## Entries provided

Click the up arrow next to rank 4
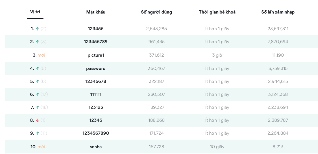Viewport: 318px width, 154px height. coord(37,69)
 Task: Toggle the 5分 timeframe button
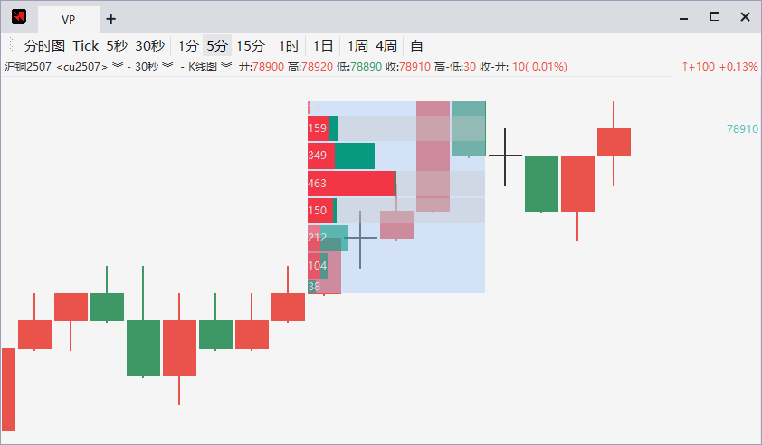(217, 45)
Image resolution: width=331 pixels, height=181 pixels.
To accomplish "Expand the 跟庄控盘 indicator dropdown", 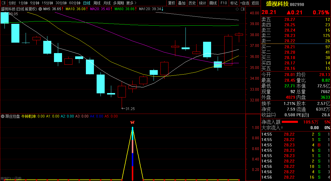I will pos(3,116).
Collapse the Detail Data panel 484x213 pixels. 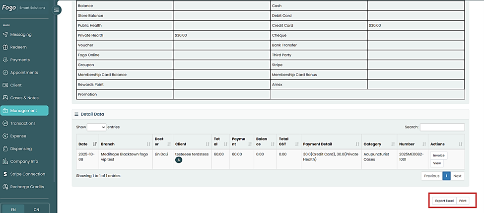pyautogui.click(x=76, y=114)
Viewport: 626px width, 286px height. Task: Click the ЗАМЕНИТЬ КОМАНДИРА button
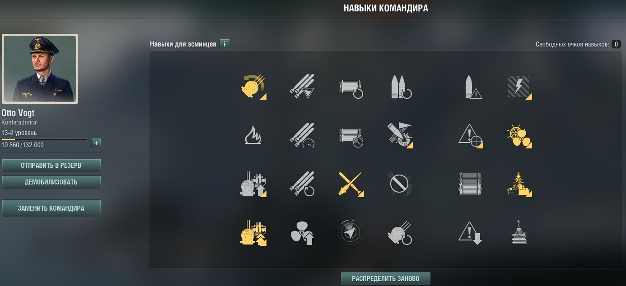click(51, 208)
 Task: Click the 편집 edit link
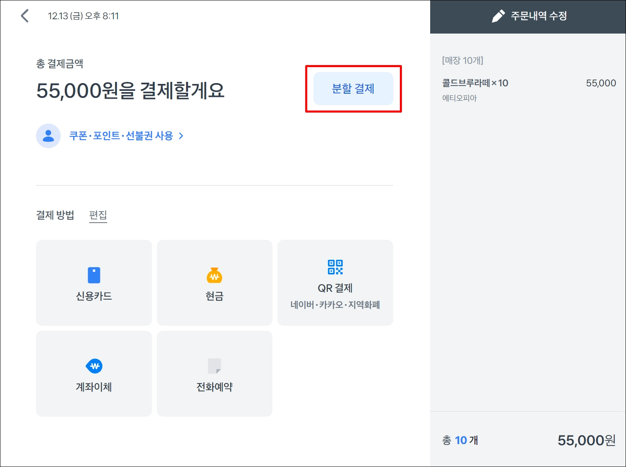98,215
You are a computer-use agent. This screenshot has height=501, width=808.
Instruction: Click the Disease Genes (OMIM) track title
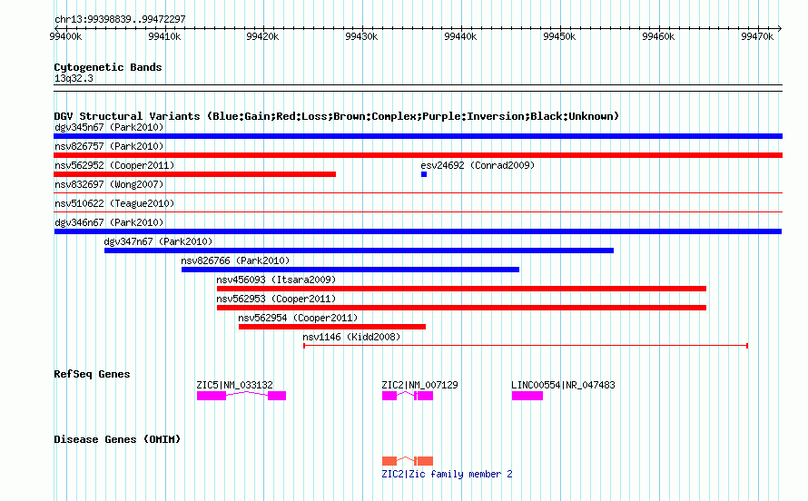[117, 439]
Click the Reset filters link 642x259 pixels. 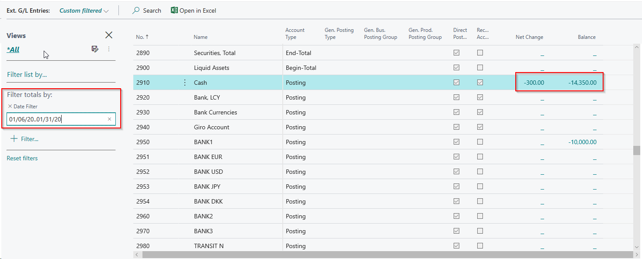click(22, 158)
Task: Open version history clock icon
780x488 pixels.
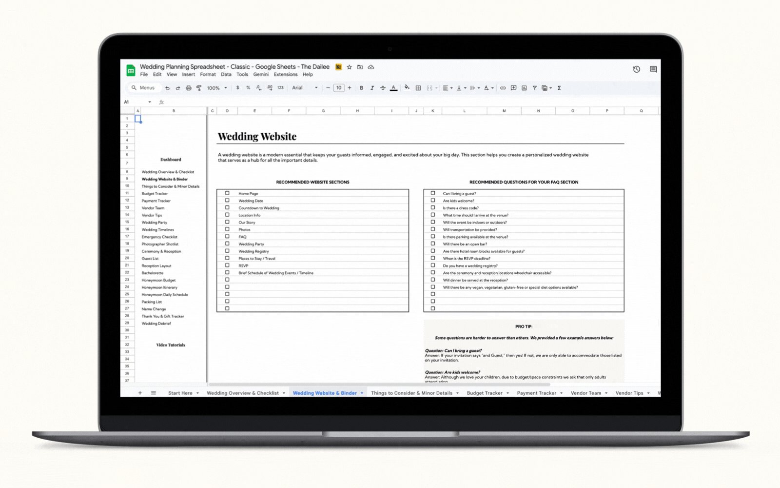Action: point(637,69)
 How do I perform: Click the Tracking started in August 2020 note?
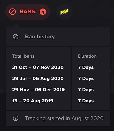point(64,119)
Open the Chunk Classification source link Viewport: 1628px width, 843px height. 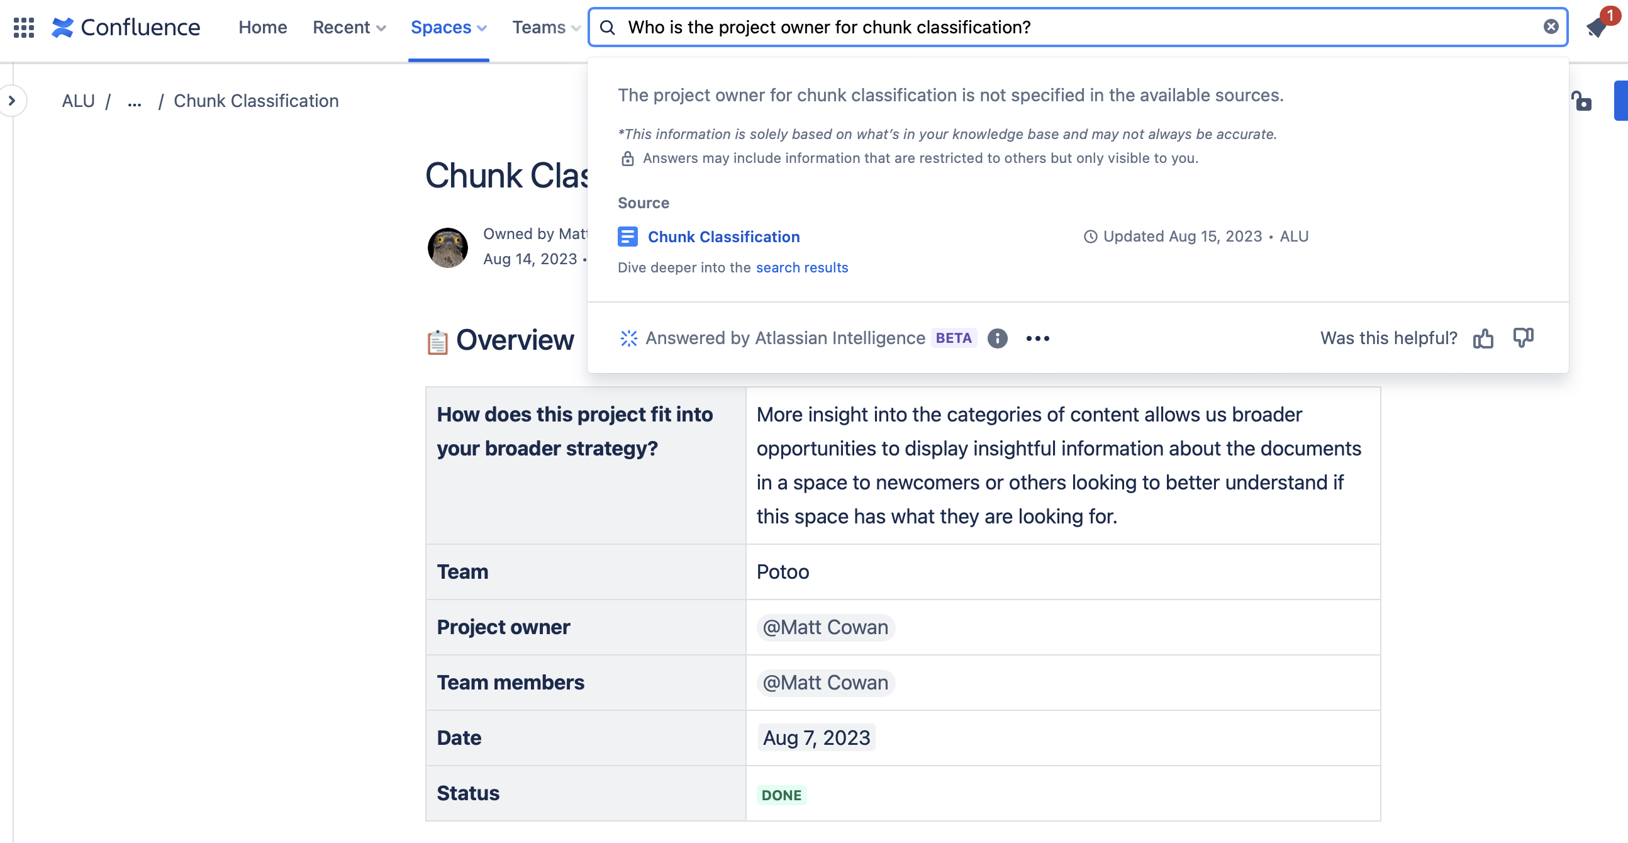pyautogui.click(x=724, y=236)
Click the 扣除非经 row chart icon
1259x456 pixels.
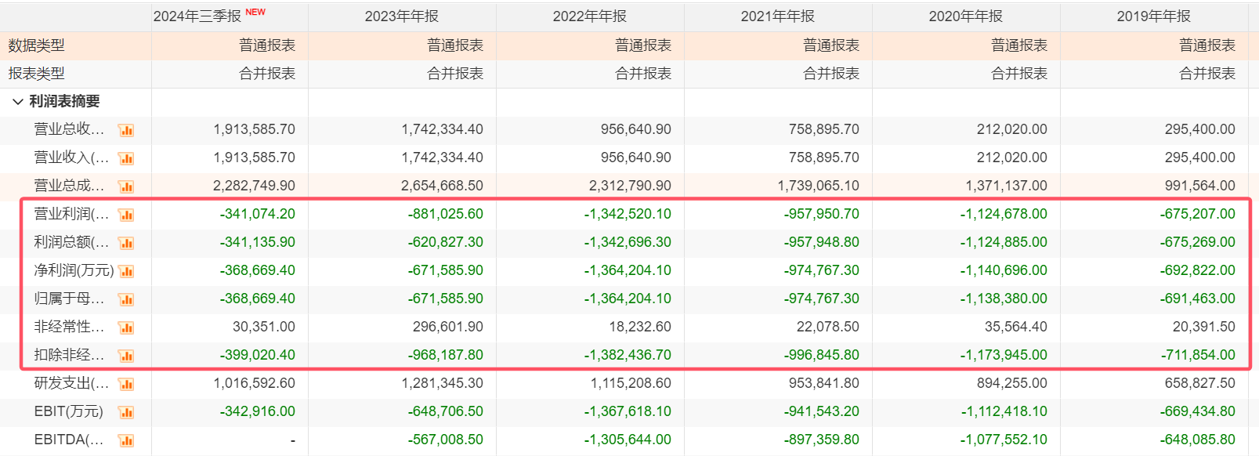click(126, 356)
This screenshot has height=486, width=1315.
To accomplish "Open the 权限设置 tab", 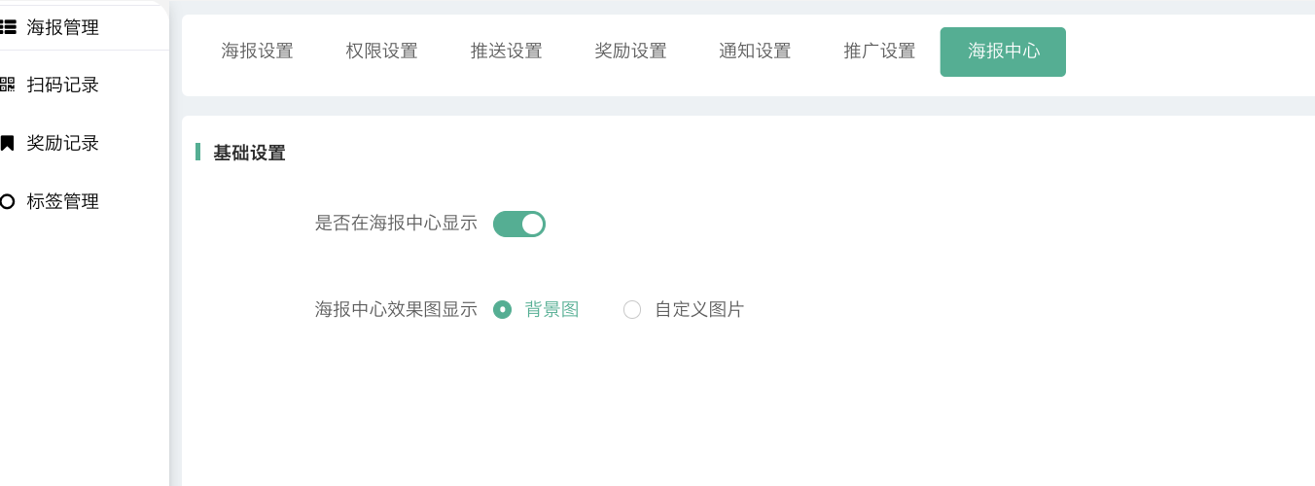I will tap(382, 52).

## Work instruction
In the records above, find the lines containing "screenshot" and copy them.

## Exercise result
You are a computer-use agent. This screenshot has height=501, width=808.
This screenshot has height=486, width=1315.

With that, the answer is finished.